An ap_[u]fixpt is a W bit wide integer, in 2's complement for the signed case, which has some fixed position relative to the decimal. This means that arithmetic is efficiently implemented as integer operations with some shifting to line up decimals. Generally a fixed point number can be thought of as a signed or unsigned integer word multiplied by 2^(I_W - W). The range of values that an ap_[u]fixpt can take on, as well as the quantum that separates those values is determined by the W, and I_W template parameters. The AP_SAT_SYM overflow mode forces the range to be symmetrical about zero for signed fixed point types. This information is described in the following table. Q here represents the quantum.
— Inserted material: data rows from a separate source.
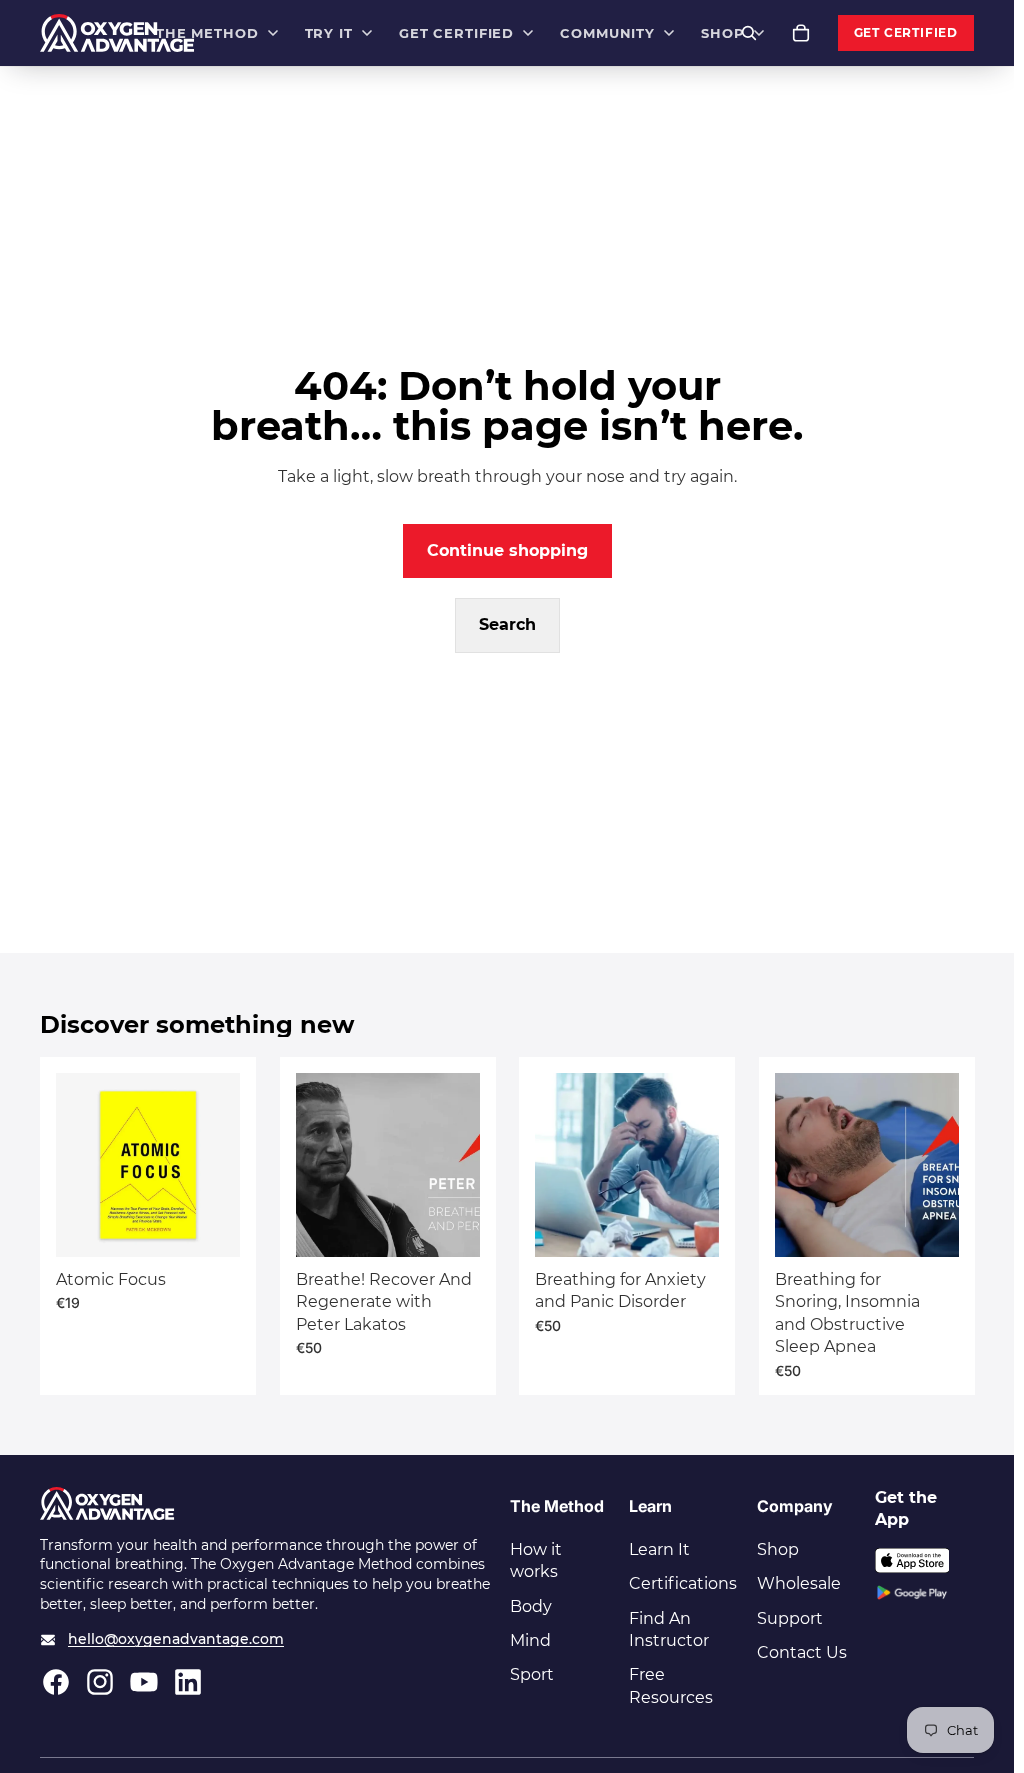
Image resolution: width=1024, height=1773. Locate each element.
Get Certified (906, 33)
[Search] (749, 33)
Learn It (659, 1549)
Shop (778, 1549)
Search (507, 624)
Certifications (683, 1583)
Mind (530, 1640)
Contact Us (802, 1652)
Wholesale (799, 1583)
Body (531, 1606)
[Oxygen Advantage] (117, 33)
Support (790, 1618)
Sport (532, 1674)
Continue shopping (507, 550)
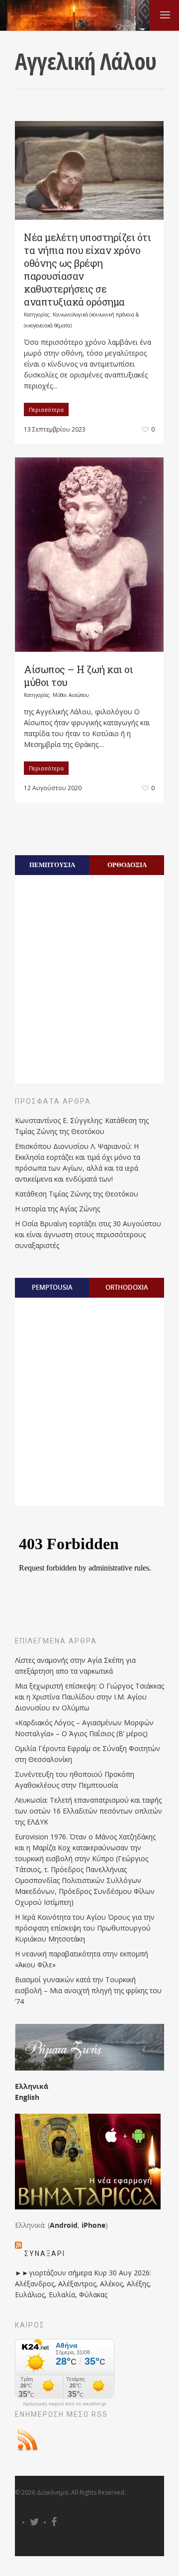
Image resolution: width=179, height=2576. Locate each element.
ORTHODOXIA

Type Quantum Range AP_SAT_SYM Range
ap_ufixpt 2^(I_W - W)

0

to

2^(I_W) - Q

0

to

2^(I_W) - Q

ap_fixpt 2^(I_W - W)

-2^(I_W - 1)

to

2^(I_W - 1) - Q

-2^(I_W - 1) + Q

to

2^(I_W - 1) - Q

Some ap_[u]fixpt ranges are demonstrated in the following table.

Type Quantum Range
ap_fixpt<8, 4> 0.0625 -8 to 7.9375
ap_ufixpt<4, 12> 256 0 to 3840
ap_ufixpt<4, -2> 0.015625 0 to 0.234375

An example using ap_fixpt is show below.

#include "hls/ap_fixpt.hpp"
#include "hls/streaming.hpp"
#define TAPS 8

// A signed fixed point type with 10 integer bits and 6 fractional bits
// It employs convergent rounding for quantization, and saturation for overflow.
typedef hls::ap_fixpt<16, 10, hls::AP_RND_CONV, hls::AP_SAT> fixpt_t;

// A signed fixed point type with 3 integer bits and 1 fractional bit
// It uses the default truncation, and wrapping modes.
typedef hls::ap_fixpt<4, 3> fixpt_s_t;
void fir(hls::FIFO<fixpt_t> &input_fifo, hls::FIFO<fixpt_t> &output_fifo) {
#pragma HLS function top
#pragma HLS function pipeline
    fixpt_t in = input_fifo.read();

    static fixpt_t previous[TAPS] = {0};
    const fixpt_s_t coefficients[TAPS] = {-2, -1.5, -1, -0.5, 0.5, 1, 1.5, 2};

    for (unsigned i = (TAPS - 1); i > 0; --i) {
        previous[i] = previous[i - 1];
    }

    previous[0] = in;

    fixpt_t accumulate[TAPS];
    for (unsigned i = 0; i < TAPS; ++i) {
        accumulate[i] = previous[i] * coefficients[i];
    }

    // Accumulate results, doing adds and saturation in
    // a binary tree to reduce the number of serial saturation
    // checks. This significantly improves pipelining results
    // over serially adding results together when saturation
    // is required.
    for (unsigned i = TAPS >> 1; i > 0; i >>= 1) {
        for (unsigned j = 0; j < i; ++j) {
            accumulate[j] += accumulate[j + i];
        }
    }

    output_fifo.write(accumulate[0]);
}

This example implements a streaming FIR filter with 8 taps. Using the minimum width ap_fixpt to represent the constant coefficients allows the multiply to happen at a smaller width than if they were the same (wider) type as the inputs. This example ensures that no overflows occur by always assigning to an ap_fixpt that uses the AP_SAT overflow mode. This does incur a performance penalty, but this is minimized here by accumulating the results in a binary fashion, such that there are only log(TAPS) = 3 saturating operations that depend on each other. If the results were accumulated in a single variable in one loop then there would be TAPS = 8 saturating operations depending on each other. Having more saturating operations in a row is slower because at each step overflow needs to be checked before the next operation can occur.